Friday, July 5, 2013

ARE WE PROGRAMMED FOR CHEESE BURGERS

There was a long article in the local paper Sunday profiling folks who say they want to eat healthier and end up going for what society currently says is the “bad” stuff. One gal went into Dunkin’ Donuts for a cup of coffee and came out with a breakfast sandwich. Served on a split, glazed donut. Sorry, that does not float my boat. Ham and eggs is ham and eggs. And donuts are donuts not biscuits or English Muffins. Then there was the Charles Jr. double bacon cheeseburger with six, count them, six slices of bacon. Even if they use four ounce patties, and I don’t think they do, that’s half pound of meat plus the cheese.

But it did get me thinking. I just finished Killing the Hidden Waters by Charles Bowden. While detailing how our current water usage is draining the Ogallala aquifer he spends much of the book profiling the Native American tribes known to us as the Pima.
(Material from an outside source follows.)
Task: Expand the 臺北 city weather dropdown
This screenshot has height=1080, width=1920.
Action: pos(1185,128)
The groups range from those lived in the driest section of the Sonoran desert and were true nomads to those who had access to fairly reliable water from year to year and spent the majority of their time in either summer or winter villages.

All practiced as sustainable lifestyle as possible in a desert. Their crops seldom provided much of a surplus and they depended on rain fall or stream water, not on underground “fossil” water. For some, like the true wanderers, it was to our eyes sustainable, but also right on the edge of survival. Access to foods high in fat or sugars was seasonal and frankly, unless you were able to get a deer or a buffalo, not a whole lot at any one time even then.
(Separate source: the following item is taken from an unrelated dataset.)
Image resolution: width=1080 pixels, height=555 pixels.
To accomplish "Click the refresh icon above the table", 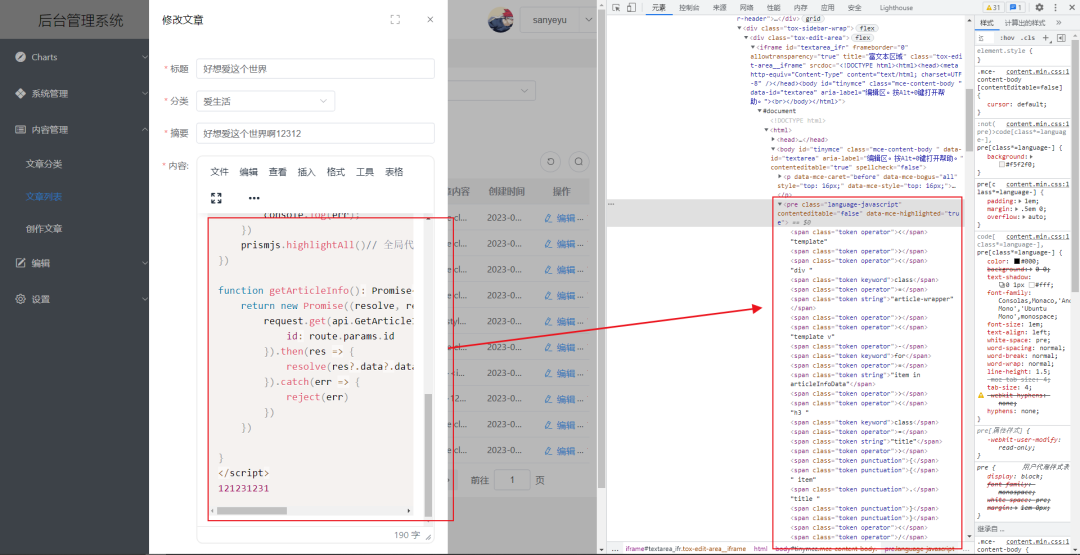I will pos(551,162).

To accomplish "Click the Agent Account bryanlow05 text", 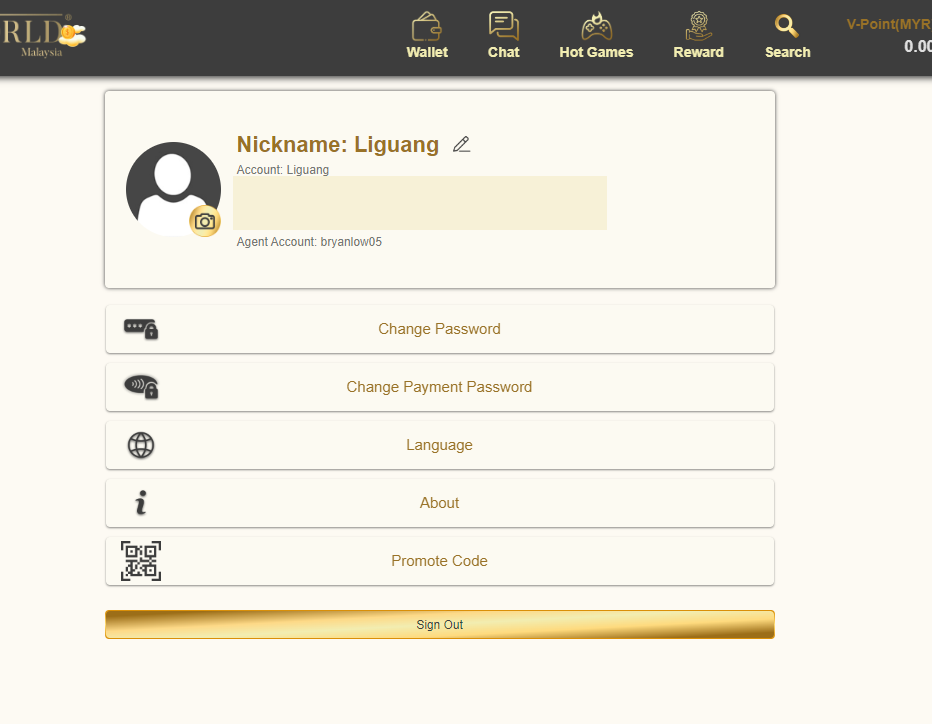I will click(x=309, y=242).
That’s the way of life most humans lived until the last century or so. Even after we developed agriculture and all the trimmings of a settled lifestyle the chance that you’d get hit with bad harvests, a war, an epidemic, something that would push the food supply to the bare minimum every few years was always on the horizon. What if we’re programmed to go for high calorie foods? It didn’t used to be that big of a problem because most humans didn’t have access to those foods very often and they got a lot more exercise.
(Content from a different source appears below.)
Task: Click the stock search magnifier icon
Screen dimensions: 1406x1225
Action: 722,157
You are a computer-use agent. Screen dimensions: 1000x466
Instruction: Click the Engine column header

I’m not offering the human reflex to go for the gusto when you get the chance as an excuse but as a tool. If we realize WHY we’re semi programmed to skip over the rabbit food on the menu and go for sirloin or the apple pie we might have a better chance of making healthier choices. That and remembering that a serving size is really about four a ounces. Yeah, I know about the size of a deck of cards.


Our way of compensating is to go in the middle of the afternoon and combine lunch AND dinner in one meal. We still have to watch things more closely when we know we’re going out but is does help.